═════ Information shown

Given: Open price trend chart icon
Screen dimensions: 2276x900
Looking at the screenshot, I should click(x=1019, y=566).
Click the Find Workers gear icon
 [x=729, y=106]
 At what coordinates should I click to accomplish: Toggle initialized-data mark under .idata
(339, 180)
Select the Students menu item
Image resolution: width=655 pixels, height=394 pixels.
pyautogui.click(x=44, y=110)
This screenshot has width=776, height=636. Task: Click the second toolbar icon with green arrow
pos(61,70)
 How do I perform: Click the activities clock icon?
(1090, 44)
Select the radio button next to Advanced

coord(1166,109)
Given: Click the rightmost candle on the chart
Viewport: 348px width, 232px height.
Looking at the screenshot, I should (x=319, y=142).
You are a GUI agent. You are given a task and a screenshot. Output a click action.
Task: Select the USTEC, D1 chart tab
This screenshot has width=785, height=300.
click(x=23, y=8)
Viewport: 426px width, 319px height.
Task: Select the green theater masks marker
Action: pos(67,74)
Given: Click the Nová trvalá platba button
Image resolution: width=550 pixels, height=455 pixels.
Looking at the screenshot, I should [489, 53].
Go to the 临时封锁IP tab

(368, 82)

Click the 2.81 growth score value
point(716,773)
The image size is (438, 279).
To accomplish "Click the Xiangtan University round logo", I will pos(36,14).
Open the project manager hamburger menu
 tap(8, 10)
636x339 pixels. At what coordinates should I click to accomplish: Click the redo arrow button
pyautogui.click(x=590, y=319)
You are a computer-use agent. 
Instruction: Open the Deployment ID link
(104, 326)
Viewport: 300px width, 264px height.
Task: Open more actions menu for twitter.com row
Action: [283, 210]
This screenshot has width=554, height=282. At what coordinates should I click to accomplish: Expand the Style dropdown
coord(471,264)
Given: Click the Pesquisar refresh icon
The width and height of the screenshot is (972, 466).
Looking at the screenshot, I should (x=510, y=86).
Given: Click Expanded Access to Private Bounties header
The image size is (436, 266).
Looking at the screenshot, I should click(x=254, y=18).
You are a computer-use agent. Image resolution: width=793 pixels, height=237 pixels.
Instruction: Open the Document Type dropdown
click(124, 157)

══════════

Task :: Every record, start to finish: reproduce it word for word.

Answer space ::
Given: Open price trend chart icon
Screen dimensions: 2276x900
Looking at the screenshot, I should click(x=1019, y=566).
Click the Find Workers gear icon
 [x=729, y=106]
 At what coordinates should I click to accomplish: Toggle initialized-data mark under .idata
(339, 180)
Select the Students menu item
Image resolution: width=655 pixels, height=394 pixels.
pyautogui.click(x=44, y=110)
This screenshot has width=776, height=636. Task: Click the second toolbar icon with green arrow
pos(61,70)
 How do I perform: Click the activities clock icon?
(1090, 44)
Select the radio button next to Advanced

coord(1166,109)
Given: Click the rightmost candle on the chart
Viewport: 348px width, 232px height.
Looking at the screenshot, I should (x=319, y=142).
You are a GUI agent. You are given a task and a screenshot. Output a click action.
Task: Select the USTEC, D1 chart tab
This screenshot has width=785, height=300.
click(x=23, y=8)
Viewport: 426px width, 319px height.
Task: Select the green theater masks marker
Action: pos(67,74)
Given: Click the Nová trvalá platba button
Image resolution: width=550 pixels, height=455 pixels.
Looking at the screenshot, I should [489, 53].
Go to the 临时封锁IP tab

(368, 82)

Click the 2.81 growth score value
point(716,773)
The image size is (438, 279).
To accomplish "Click the Xiangtan University round logo", I will pos(36,14).
Open the project manager hamburger menu
 tap(8, 10)
636x339 pixels. At what coordinates should I click to accomplish: Click the redo arrow button
pyautogui.click(x=590, y=319)
You are a computer-use agent. 
Instruction: Open the Deployment ID link
(104, 326)
Viewport: 300px width, 264px height.
Task: Open more actions menu for twitter.com row
Action: [283, 210]
This screenshot has width=554, height=282. At what coordinates should I click to accomplish: Expand the Style dropdown
coord(471,264)
Given: Click the Pesquisar refresh icon
The width and height of the screenshot is (972, 466).
Looking at the screenshot, I should (x=510, y=86).
Given: Click Expanded Access to Private Bounties header
The image size is (436, 266).
Looking at the screenshot, I should click(x=254, y=18).
You are a computer-use agent. Image resolution: width=793 pixels, height=237 pixels.
Instruction: Open the Document Type dropdown
click(124, 157)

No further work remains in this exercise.